BRIEF
For the records below, report how many lines include the word "computer". Only the number should appear.

INPUT FOR THIS TASK below:

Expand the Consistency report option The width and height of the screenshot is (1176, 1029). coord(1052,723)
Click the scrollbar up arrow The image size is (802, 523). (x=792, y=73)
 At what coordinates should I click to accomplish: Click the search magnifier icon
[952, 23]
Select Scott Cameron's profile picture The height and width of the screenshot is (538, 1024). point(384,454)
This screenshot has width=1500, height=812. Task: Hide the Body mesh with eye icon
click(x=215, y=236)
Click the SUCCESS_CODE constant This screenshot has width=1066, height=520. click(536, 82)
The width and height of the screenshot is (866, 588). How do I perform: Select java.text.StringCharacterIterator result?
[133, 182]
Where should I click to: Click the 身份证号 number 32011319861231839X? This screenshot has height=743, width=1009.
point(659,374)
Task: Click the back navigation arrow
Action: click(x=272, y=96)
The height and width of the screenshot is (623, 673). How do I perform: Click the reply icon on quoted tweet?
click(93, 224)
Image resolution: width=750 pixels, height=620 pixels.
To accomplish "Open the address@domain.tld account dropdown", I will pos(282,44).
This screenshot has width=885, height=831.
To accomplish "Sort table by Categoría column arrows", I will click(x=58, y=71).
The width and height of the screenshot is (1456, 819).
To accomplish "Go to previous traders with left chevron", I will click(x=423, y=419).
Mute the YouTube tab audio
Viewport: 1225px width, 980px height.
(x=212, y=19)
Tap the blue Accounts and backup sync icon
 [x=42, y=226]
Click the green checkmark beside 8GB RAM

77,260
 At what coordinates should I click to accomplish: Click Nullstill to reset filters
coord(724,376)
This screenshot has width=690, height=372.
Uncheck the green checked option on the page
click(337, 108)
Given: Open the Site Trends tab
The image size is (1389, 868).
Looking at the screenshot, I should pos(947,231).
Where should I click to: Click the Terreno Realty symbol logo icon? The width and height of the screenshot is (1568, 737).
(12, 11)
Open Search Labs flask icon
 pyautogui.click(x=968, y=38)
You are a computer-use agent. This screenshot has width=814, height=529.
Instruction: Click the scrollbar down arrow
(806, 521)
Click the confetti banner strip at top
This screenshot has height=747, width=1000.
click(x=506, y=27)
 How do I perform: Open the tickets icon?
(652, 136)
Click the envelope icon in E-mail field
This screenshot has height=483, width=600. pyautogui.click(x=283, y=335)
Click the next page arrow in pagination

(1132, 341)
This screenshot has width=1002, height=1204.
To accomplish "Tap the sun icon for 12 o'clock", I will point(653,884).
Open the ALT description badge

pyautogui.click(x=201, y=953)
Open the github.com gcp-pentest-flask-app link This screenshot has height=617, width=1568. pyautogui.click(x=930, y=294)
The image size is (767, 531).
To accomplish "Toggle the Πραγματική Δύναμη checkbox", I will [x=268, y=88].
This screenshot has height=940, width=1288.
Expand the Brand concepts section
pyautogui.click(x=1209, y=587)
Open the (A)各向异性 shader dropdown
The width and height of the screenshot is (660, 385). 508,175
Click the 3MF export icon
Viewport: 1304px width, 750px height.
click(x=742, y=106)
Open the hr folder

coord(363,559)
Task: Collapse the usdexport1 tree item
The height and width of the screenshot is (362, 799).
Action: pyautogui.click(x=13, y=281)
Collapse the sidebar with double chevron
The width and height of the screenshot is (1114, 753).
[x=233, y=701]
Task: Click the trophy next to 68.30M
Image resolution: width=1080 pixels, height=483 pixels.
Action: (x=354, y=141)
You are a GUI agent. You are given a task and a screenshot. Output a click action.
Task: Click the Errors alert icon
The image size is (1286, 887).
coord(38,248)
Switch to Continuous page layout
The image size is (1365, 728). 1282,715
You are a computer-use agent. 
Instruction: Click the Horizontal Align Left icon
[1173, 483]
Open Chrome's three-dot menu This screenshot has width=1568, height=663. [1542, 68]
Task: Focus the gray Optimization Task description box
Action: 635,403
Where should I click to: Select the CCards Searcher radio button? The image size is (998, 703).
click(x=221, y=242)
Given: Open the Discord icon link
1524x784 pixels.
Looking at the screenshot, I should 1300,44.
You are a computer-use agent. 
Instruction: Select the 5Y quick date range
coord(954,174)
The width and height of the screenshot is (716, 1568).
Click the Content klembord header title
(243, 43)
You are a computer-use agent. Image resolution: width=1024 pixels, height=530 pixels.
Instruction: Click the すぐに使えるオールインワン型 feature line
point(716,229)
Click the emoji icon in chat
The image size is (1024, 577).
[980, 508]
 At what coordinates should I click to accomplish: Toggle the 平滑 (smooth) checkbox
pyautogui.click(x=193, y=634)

End of INPUT FOR THIS TASK.

EXERCISE RESULT
4